I offer four initial suggestions (I welcome others from readers--especially those who took the course) as to what aspects of Narrative theology seem most helpful and potentially constructive for evangelical theology and its mission. These four suggestions come by way of four representative theologians.
(1) From Hans Frei: the warning that we have "eclipsed the biblical narrative" with something else. I fear that the evangelical church has substituted the raw and affective power of the biblical narratives, with all its depth, richness, complexity and perplexity, with other things (e.g. ideologies about scripture which leave scripture itself behind, self-help material, vague generalities regarding the "meaning of life," a CEO God rather than the Trinity, etc.)
(2) From George Lindbeck (and Wittgenstein): The insight that meaning is contextual. Words do not mean things, people do. And people speak words in a context. When the crusader, lopping off his enemy's head, say's "Jesus is Lord!" what does "Jesus is Lord" mean? It doesn't mean the same thing as when the martyr says it. This point has innumerable applications for theology, church life, evangelism, witness, etc.
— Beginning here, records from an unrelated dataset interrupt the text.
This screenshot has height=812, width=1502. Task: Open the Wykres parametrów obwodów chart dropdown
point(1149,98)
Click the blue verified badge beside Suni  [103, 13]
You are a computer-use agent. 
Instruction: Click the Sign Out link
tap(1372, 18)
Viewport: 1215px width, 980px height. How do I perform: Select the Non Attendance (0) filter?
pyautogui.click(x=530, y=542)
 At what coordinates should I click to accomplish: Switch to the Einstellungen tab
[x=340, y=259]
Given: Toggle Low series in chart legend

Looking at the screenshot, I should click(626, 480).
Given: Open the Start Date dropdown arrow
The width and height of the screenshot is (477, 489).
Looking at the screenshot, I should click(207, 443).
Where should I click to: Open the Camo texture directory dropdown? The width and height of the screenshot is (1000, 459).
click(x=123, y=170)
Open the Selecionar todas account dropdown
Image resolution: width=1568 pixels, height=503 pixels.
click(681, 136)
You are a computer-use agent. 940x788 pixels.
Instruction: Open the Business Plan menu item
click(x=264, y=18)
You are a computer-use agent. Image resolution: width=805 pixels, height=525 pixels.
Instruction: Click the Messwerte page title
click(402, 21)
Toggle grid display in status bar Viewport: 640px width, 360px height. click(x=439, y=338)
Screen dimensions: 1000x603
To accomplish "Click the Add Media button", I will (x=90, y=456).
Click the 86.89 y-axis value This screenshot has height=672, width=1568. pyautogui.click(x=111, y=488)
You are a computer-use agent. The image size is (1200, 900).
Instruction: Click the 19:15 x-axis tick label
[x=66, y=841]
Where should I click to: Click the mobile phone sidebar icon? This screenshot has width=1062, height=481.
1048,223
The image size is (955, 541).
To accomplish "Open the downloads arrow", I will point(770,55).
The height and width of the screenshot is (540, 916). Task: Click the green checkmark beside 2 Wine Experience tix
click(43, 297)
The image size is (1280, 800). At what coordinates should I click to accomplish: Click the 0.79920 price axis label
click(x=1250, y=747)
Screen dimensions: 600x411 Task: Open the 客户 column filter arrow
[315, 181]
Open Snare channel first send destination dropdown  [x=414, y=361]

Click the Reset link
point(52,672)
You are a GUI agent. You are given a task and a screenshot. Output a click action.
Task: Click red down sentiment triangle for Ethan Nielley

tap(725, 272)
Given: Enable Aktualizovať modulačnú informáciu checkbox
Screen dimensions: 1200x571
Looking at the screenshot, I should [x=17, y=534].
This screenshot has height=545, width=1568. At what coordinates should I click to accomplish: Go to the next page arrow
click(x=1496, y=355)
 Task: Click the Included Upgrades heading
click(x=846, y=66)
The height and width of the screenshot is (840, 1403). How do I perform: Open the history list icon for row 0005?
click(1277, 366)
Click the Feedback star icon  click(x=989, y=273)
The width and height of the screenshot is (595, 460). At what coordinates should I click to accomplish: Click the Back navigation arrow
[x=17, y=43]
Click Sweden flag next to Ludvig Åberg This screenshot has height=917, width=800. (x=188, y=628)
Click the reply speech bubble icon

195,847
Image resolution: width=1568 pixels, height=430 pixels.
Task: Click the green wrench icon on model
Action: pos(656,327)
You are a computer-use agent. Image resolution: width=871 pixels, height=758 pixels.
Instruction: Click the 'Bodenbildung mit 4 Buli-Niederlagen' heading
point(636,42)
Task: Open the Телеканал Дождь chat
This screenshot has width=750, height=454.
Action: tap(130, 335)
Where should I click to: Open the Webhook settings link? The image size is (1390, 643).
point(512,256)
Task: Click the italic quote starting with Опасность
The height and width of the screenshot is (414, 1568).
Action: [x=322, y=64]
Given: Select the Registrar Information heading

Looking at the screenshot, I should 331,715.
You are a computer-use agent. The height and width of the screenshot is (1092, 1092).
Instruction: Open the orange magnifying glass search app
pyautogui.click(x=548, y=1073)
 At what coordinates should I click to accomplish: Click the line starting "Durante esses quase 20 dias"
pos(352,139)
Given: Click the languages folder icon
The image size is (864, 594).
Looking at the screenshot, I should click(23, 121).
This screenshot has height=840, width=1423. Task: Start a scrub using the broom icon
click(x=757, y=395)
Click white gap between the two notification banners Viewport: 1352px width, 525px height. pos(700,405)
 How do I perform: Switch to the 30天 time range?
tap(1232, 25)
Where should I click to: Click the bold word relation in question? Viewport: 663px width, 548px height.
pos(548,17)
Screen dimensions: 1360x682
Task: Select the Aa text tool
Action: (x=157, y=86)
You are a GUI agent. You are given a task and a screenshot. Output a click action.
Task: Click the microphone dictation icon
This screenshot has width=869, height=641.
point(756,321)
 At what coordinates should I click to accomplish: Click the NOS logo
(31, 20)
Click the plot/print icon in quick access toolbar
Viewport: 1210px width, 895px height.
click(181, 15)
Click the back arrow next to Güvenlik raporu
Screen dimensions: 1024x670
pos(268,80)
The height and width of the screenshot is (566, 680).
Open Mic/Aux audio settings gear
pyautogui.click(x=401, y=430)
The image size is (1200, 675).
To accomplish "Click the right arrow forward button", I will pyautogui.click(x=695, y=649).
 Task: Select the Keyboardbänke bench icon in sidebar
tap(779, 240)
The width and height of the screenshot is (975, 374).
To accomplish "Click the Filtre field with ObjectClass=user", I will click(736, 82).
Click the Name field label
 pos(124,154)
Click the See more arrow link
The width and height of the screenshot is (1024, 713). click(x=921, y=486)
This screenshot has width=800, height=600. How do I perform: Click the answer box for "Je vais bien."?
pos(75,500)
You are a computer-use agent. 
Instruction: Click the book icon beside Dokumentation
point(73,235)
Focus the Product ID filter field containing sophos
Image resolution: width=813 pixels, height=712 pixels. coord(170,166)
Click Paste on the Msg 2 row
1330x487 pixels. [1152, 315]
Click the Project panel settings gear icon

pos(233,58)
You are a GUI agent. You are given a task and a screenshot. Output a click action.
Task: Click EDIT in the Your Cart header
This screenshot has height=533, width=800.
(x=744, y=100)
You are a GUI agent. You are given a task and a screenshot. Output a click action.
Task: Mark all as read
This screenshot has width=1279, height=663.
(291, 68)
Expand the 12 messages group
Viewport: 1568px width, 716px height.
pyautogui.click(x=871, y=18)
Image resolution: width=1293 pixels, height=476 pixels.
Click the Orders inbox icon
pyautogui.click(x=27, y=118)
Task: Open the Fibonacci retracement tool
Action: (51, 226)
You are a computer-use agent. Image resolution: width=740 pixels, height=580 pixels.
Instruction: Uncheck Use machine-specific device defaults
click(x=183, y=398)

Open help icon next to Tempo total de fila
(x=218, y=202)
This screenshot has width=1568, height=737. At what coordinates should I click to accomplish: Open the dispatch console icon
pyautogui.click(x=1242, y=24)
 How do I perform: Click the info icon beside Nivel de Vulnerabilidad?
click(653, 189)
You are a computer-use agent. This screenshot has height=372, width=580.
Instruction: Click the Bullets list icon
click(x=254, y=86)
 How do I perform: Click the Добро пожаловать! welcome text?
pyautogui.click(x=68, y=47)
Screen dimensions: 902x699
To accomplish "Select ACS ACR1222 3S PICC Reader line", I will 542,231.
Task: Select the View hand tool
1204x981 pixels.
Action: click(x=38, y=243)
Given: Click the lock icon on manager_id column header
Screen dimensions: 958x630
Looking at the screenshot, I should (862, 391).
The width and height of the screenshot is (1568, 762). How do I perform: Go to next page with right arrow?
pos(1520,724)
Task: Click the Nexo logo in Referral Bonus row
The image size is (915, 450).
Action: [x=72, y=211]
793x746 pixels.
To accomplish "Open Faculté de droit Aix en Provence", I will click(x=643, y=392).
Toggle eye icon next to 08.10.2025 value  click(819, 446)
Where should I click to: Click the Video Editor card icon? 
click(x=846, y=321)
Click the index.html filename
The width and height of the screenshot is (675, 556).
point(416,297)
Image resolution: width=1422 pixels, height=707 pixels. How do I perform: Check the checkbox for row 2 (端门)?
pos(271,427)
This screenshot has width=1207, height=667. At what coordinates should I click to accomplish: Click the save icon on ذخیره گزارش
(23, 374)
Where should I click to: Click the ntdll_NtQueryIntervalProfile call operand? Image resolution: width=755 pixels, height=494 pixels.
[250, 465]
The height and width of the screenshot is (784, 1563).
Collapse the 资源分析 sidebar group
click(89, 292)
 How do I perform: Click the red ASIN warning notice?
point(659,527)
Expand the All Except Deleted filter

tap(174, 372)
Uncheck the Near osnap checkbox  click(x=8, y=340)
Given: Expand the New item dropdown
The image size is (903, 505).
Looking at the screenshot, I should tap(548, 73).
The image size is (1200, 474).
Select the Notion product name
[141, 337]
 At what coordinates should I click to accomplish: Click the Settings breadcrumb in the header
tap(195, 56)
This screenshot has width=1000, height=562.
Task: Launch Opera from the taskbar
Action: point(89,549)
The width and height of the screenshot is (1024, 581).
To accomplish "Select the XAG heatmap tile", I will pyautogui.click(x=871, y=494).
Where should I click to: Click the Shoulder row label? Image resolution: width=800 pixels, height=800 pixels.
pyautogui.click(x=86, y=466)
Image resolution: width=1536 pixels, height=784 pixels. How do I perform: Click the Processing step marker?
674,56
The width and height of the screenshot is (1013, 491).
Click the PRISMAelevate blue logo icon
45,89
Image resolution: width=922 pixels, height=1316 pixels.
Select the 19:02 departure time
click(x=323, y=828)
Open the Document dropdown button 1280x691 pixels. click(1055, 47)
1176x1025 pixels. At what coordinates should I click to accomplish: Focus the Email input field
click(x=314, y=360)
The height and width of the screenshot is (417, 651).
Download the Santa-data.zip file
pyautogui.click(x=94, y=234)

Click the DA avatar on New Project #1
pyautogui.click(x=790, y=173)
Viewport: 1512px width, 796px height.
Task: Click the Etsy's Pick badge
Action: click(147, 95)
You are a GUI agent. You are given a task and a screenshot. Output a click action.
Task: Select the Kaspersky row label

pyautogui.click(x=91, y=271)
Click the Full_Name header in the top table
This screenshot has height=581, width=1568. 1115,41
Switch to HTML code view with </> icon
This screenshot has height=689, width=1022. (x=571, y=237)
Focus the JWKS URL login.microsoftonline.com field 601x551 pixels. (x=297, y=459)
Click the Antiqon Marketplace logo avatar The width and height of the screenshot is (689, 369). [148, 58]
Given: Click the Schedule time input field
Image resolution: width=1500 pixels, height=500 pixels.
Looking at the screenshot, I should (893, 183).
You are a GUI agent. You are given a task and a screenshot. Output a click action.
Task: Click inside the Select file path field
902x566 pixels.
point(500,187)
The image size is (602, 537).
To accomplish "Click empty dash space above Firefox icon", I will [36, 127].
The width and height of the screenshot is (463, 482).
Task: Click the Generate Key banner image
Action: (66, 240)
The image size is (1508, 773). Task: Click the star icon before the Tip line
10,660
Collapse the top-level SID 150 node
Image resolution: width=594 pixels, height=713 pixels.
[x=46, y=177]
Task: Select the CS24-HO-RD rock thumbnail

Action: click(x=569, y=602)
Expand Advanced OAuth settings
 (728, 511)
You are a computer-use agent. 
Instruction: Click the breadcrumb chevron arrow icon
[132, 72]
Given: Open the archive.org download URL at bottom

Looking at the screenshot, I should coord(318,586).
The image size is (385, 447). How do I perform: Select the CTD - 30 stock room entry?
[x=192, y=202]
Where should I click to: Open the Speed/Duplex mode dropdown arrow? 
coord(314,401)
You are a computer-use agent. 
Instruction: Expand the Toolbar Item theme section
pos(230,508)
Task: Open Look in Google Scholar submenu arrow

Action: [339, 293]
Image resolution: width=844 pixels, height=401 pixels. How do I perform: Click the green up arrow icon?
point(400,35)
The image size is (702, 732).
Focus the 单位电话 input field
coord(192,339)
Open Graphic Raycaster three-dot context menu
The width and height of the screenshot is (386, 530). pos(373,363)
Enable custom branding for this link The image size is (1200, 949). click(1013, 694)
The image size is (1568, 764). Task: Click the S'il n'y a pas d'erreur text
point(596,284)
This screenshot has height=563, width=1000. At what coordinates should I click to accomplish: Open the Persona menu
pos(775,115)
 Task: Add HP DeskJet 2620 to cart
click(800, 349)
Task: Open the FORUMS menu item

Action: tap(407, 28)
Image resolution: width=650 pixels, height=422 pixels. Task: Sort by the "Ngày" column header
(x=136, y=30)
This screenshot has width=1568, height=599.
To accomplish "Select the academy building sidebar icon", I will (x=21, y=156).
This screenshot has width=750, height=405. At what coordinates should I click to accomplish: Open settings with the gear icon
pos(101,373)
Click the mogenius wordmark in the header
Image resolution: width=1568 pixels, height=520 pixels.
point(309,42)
(3) From Paul Ricoeur: On good literature (and especially Scripture) as opening up "possible worlds." The narratives of Scripture suggest new worlds we can can live in--worlds that give us hope for a better future. Preachers ought to read Ricoeur and consider how, when preaching the text, they can invite their listeners to enter the world of the Bible and to substitute its grand, hopeful (not all of them seem so, of course) narratives for their own little ones (materialism, "success," fatalism, etc.)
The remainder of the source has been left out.